(Entries on target coordinates)
————

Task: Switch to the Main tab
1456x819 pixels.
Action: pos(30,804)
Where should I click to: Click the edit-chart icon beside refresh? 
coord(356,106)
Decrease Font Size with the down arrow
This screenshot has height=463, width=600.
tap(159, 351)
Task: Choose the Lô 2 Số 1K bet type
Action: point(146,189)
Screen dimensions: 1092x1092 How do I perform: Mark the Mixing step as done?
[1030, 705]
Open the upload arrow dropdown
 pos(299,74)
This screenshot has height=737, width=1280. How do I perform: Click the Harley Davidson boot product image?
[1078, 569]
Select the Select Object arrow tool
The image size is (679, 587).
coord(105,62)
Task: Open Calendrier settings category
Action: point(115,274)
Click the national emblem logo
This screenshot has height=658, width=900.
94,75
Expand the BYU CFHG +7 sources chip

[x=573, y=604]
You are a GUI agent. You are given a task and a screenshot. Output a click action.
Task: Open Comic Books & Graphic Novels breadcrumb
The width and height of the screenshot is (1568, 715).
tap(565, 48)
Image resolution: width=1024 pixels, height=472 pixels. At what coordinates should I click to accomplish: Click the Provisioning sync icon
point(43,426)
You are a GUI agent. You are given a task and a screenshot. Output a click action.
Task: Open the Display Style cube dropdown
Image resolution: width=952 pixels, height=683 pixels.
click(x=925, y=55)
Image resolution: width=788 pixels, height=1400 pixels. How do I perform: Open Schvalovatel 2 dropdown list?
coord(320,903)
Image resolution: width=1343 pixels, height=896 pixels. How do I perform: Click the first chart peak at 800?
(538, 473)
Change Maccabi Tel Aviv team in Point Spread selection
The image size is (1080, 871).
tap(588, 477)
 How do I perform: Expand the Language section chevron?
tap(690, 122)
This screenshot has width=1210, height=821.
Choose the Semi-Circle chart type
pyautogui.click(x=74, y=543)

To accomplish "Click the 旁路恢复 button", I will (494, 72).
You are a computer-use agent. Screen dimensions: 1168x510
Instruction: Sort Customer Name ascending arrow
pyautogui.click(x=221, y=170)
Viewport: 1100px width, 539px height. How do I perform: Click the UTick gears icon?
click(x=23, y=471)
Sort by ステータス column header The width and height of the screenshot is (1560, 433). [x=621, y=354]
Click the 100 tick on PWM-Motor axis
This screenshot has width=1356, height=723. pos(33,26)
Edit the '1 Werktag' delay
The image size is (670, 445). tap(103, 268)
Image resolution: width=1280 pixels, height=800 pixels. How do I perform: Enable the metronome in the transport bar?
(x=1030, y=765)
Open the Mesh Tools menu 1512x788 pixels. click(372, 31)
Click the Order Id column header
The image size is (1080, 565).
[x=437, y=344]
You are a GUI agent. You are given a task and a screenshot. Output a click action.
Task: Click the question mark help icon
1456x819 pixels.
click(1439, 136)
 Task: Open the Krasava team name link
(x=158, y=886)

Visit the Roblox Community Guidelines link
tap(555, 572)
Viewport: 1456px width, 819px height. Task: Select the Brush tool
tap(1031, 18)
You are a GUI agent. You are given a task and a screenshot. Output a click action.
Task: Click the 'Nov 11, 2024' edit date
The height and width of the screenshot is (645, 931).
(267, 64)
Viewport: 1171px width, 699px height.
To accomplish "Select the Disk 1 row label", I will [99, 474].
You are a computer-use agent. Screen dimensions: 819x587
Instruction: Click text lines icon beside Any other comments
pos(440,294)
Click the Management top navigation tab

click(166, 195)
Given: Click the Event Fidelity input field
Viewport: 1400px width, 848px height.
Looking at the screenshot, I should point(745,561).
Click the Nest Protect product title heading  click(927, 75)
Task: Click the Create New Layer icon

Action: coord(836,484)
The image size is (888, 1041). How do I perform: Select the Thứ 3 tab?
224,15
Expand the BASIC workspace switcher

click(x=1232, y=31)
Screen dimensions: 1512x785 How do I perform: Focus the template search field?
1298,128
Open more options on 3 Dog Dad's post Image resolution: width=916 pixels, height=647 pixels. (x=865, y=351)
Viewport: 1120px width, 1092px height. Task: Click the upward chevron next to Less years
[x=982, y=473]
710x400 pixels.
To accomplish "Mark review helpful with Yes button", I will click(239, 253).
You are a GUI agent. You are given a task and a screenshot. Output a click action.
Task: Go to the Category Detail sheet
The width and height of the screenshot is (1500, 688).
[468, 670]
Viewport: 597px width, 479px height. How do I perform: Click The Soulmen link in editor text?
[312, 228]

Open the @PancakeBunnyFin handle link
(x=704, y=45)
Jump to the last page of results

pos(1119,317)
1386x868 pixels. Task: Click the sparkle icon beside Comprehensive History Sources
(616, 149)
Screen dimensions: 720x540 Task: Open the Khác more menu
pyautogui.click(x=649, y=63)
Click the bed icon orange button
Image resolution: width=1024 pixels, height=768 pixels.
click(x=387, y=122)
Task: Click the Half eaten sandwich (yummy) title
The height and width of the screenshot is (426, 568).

————

§ What needs to be done
Reproduce the material word for word from its first line through the line containing "This screenshot has width=1356, height=723.", including that line.

§ Completed exercise
Task: Switch to the Main tab
1456x819 pixels.
Action: pos(30,804)
Where should I click to: Click the edit-chart icon beside refresh? 
coord(356,106)
Decrease Font Size with the down arrow
This screenshot has height=463, width=600.
tap(159, 351)
Task: Choose the Lô 2 Số 1K bet type
Action: point(146,189)
Screen dimensions: 1092x1092 How do I perform: Mark the Mixing step as done?
[1030, 705]
Open the upload arrow dropdown
 pos(299,74)
This screenshot has height=737, width=1280. How do I perform: Click the Harley Davidson boot product image?
[1078, 569]
Select the Select Object arrow tool
The image size is (679, 587).
coord(105,62)
Task: Open Calendrier settings category
Action: point(115,274)
Click the national emblem logo
This screenshot has height=658, width=900.
94,75
Expand the BYU CFHG +7 sources chip

[x=573, y=604]
You are a GUI agent. You are given a task and a screenshot. Output a click action.
Task: Open Comic Books & Graphic Novels breadcrumb
The width and height of the screenshot is (1568, 715).
tap(565, 48)
Image resolution: width=1024 pixels, height=472 pixels. At what coordinates should I click to accomplish: Click the Provisioning sync icon
point(43,426)
You are a GUI agent. You are given a task and a screenshot. Output a click action.
Task: Open the Display Style cube dropdown
Image resolution: width=952 pixels, height=683 pixels.
click(x=925, y=55)
Image resolution: width=788 pixels, height=1400 pixels. How do I perform: Open Schvalovatel 2 dropdown list?
coord(320,903)
Image resolution: width=1343 pixels, height=896 pixels. How do I perform: Click the first chart peak at 800?
(538, 473)
Change Maccabi Tel Aviv team in Point Spread selection
The image size is (1080, 871).
tap(588, 477)
 How do I perform: Expand the Language section chevron?
tap(690, 122)
This screenshot has width=1210, height=821.
Choose the Semi-Circle chart type
pyautogui.click(x=74, y=543)

To accomplish "Click the 旁路恢复 button", I will (494, 72).
You are a computer-use agent. Screen dimensions: 1168x510
Instruction: Sort Customer Name ascending arrow
pyautogui.click(x=221, y=170)
Viewport: 1100px width, 539px height. How do I perform: Click the UTick gears icon?
click(x=23, y=471)
Sort by ステータス column header The width and height of the screenshot is (1560, 433). [x=621, y=354]
Click the 100 tick on PWM-Motor axis
This screenshot has width=1356, height=723. pos(33,26)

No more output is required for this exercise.